Discussion | DivCHED CCCE: Cheminformatics OLCC

Questions 3 and 4

On questions 3 and 4, when searching the database for compound 5090, I am getting the exact same result for all of the searches. It takes me directly to the page for the compound Rofecoxib. I wanted to make sure I wasn't doing anything wrong.

Solubility database

For my class project, I'm looking for a database with specific solubility data. Does anyone have know of any potential databases?

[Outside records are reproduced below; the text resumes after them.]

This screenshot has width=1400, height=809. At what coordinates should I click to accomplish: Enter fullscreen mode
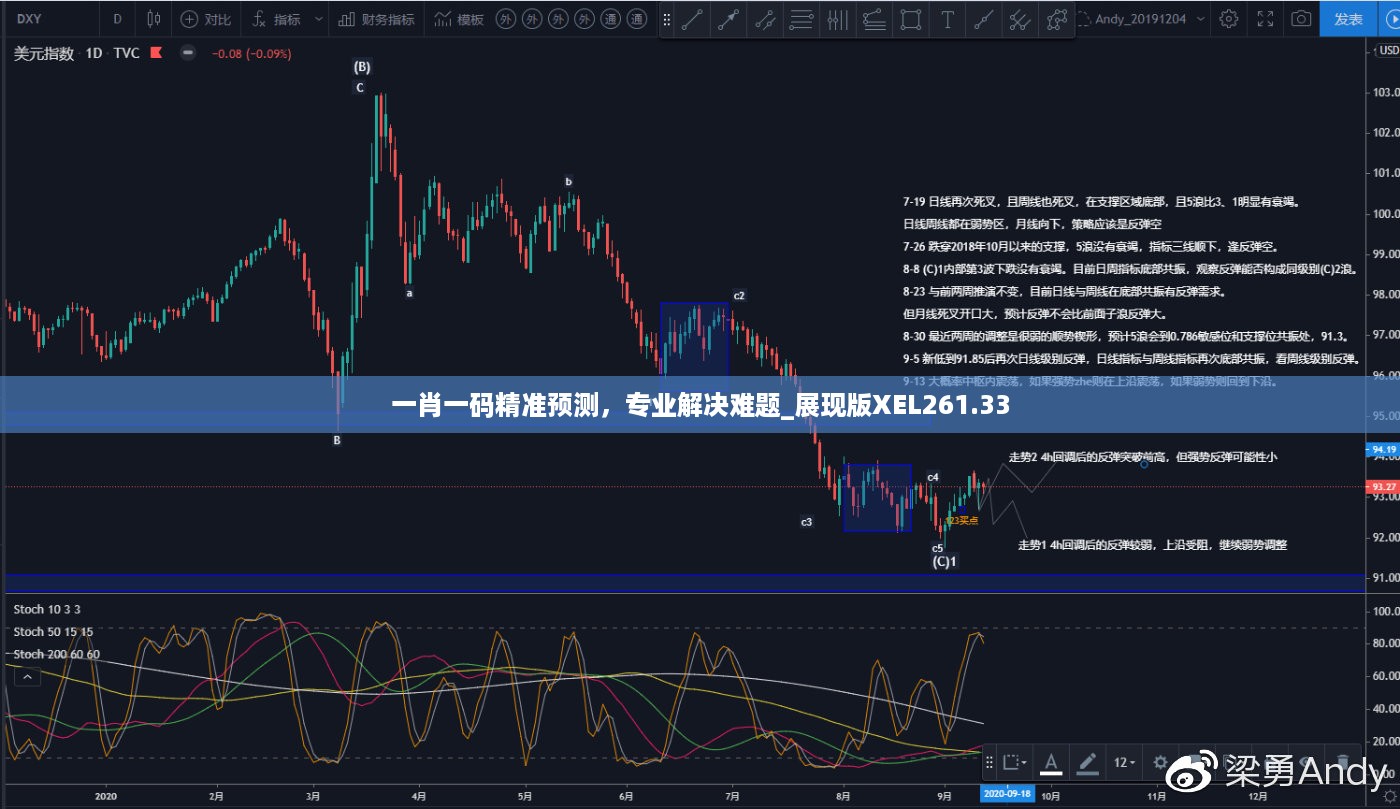1265,19
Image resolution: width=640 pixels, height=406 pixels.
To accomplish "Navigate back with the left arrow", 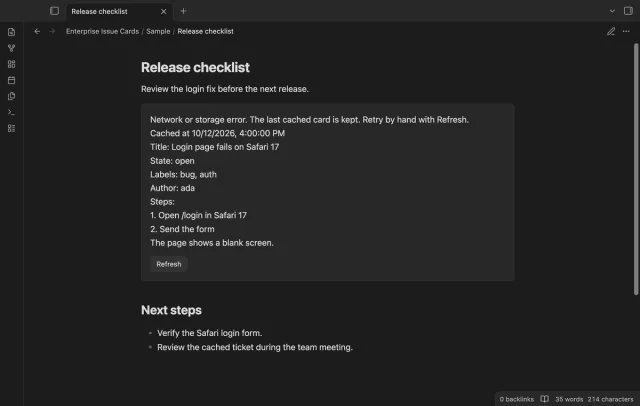I will pos(37,31).
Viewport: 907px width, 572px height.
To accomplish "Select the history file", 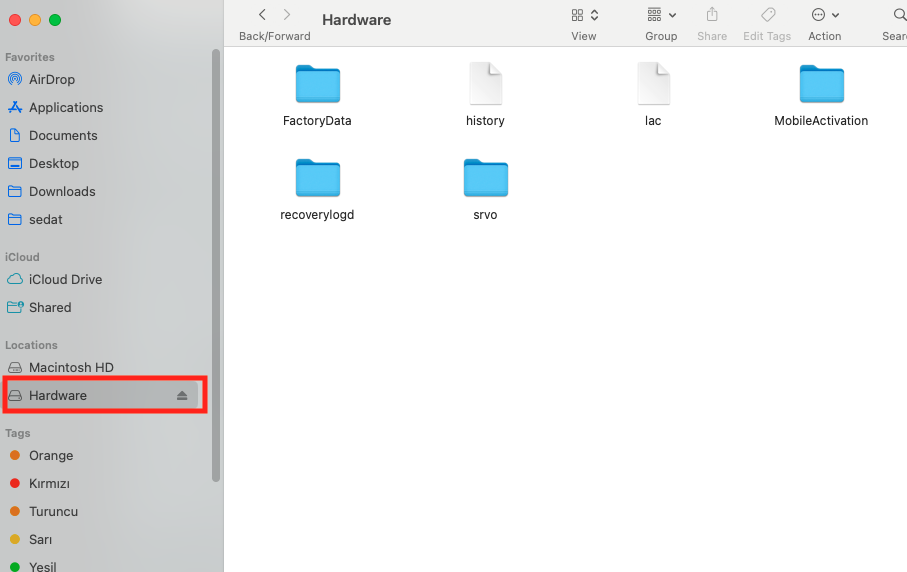I will click(485, 85).
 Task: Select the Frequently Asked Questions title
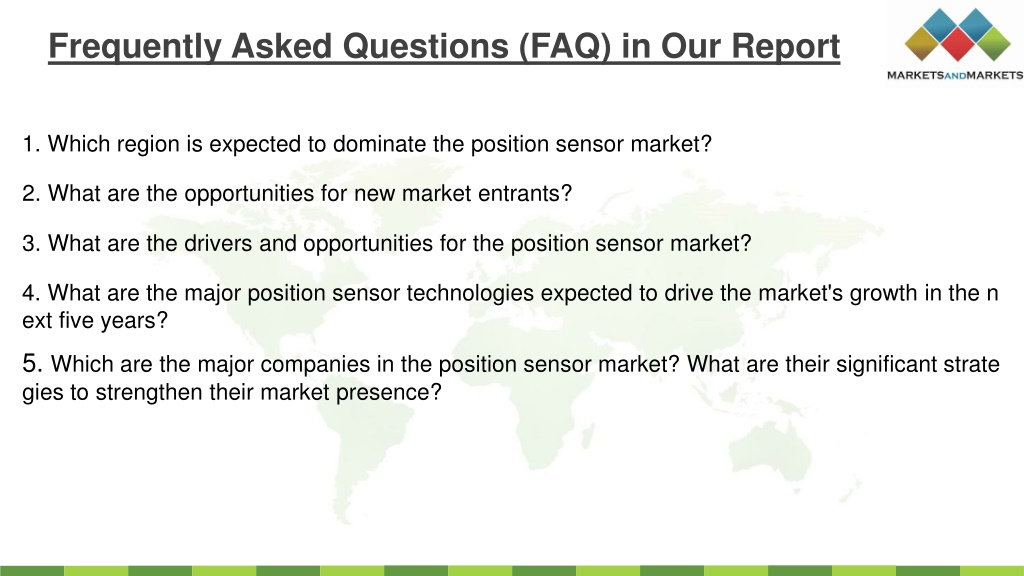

finger prints and identifying functional groups

Let me followup on this student's question. One of the suggested projects was to figure how to determine the functional groups within a molecule from it's InChI. My understanding is that the InChI canonicalization algorithm does not use functional groups, and that is not directly possible, but that an InChI could be converted to a mol file, or some other format, and that could be done. This lead to the question of could a finger print be used to identify functional groups, and if so, could you make a fingerprint out of any form of a chemical identifier (InChi, SMILES,....), and know the functional groups? Instead of using a Tanimoto coefficient to use the fingerprint to determine similarity, could you simply have a yes/no answer, and how many? Could you make some sort of comparison matrix, where you compare the identifier to a series of fake molecules,where each fake molecule represent specific functional groups? If you get a 1, it is there, if you get a zero, it is not. (I am not clear on how you count them). Cheers, Bob

Answers to Student's questions that disappeared.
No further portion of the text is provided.